Newsletters


2016-03-23
Newsletter 31 School Leadership


Seven strong claims about successful school leadership by Kenneth Leithwood, Christopher Day, Pam Sammons, Alma Harris and David Hopkins

This is a summary of the key findings of a review of literature undertaken by the authors as a point of departure for a large-scale empirical study organised around what we refer to as ‘strong claims’ about successful school leadership.

1. School leadership is second only to classroom teaching as an influence on pupil learning.

  • Leadership acts as a catalyst without which other good things are quite unlikely to happen.

2. Almost all successful leaders draw on the same repertoire of basic leadership practices.

  • The basic assumptions underlying the claim are that (a) the central task for leadership is to help improve employee performance; and (b) such performance is a function of employees’ beliefs, values, motivations, skills and knowledge and the conditions in which they work. Successful school leadership, therefore, will include practices helpful in addressing each of these inner and observable dimensions of performance – particularly in relation to teachers, whose performance is central to what pupils learn.
  • Four sets of leadership qualities and practices in different contexts;
    • Building vision and setting directions
    • Understanding and developing people.
    • Redesigning the organisation.
    • Managing the teaching and learning programme.

3. The ways in which leaders apply these basic leadership practices – not the practices themselves – demonstrate responsiveness to, rather than dictation by, the contexts in which they work.

4. School leaders improve teaching and learning indirectly and most powerfully through their influence on staff motivation, commitment and working conditions.

  • Our review suggested that, while school leaders made modest direct contributions to staff capacities, they had quite strong and positive influences on staff members’ motivations, commitments and beliefs about the supportiveness of their working conditions

5. School leadership has a greater influence on schools and students when it is widely distributed.

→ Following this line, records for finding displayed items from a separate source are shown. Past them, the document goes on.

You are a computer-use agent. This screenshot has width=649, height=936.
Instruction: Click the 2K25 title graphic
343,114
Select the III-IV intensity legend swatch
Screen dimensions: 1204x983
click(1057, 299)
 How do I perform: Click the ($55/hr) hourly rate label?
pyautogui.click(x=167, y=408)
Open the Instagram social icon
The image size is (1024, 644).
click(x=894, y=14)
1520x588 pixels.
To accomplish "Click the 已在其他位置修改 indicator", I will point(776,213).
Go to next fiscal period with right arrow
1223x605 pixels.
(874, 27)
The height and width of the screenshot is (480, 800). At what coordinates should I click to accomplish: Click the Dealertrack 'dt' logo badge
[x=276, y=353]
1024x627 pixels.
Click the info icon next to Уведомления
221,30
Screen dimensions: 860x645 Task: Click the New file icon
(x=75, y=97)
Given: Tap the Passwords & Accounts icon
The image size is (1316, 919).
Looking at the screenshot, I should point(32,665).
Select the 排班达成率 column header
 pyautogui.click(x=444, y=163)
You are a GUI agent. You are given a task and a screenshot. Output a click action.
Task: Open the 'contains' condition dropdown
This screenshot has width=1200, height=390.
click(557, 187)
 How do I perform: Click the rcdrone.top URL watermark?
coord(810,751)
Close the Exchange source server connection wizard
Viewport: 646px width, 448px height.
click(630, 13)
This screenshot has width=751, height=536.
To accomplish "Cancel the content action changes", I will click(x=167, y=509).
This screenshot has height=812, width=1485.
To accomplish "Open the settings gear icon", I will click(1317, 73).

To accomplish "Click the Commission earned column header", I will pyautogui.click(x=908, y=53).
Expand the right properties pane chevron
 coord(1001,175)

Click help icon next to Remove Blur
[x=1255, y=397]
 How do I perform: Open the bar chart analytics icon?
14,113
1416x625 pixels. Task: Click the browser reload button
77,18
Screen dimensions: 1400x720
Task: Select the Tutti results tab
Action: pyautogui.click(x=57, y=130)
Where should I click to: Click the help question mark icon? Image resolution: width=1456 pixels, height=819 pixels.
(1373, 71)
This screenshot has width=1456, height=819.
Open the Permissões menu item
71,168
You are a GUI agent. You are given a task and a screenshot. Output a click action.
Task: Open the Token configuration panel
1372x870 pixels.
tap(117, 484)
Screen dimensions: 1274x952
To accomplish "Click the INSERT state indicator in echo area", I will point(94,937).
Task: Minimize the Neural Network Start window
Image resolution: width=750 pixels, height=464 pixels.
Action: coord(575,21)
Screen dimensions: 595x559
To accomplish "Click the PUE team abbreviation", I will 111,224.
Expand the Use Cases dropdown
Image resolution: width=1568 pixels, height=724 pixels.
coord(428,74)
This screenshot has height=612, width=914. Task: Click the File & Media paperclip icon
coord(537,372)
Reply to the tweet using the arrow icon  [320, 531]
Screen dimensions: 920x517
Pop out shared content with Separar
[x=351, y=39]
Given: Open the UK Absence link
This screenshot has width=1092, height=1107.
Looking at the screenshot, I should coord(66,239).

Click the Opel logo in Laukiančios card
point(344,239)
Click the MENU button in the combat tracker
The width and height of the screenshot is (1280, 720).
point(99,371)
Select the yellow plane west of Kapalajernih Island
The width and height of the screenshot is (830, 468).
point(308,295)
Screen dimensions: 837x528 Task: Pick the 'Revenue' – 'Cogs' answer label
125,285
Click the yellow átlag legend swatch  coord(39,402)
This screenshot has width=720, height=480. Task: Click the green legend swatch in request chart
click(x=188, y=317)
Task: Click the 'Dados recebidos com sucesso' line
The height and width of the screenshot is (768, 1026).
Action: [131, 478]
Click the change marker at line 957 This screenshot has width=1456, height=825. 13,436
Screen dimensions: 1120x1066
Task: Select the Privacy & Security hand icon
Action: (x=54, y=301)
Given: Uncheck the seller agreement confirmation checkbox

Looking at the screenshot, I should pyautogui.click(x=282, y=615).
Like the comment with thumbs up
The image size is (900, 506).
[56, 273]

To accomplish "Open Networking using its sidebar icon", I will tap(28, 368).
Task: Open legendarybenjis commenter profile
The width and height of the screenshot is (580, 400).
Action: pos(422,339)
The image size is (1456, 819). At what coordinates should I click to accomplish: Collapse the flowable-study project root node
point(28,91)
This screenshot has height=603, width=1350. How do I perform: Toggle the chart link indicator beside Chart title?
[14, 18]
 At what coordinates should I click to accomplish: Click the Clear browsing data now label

6. Some patterns of distribution are more effective than others.

  • A recent report on evidence from private sector organisations begins to support the sensible assertion that more co-ordinated patterns of leadership practice are associated with more beneficial organisational outcomes. No comparable evidence has
  • yet been reported in schools.

7. A small handful of personal traits explains a high proportion of the variation in leadership effectiveness.

  • The most successful school leaders are open-minded and ready to learn from others. They are also flexible rather than dogmatic in their thinking within a system of core values, persistent (eg in pursuit of high expectations of staff motivation, commitment, learning and achievement for all), resilient and optimistic.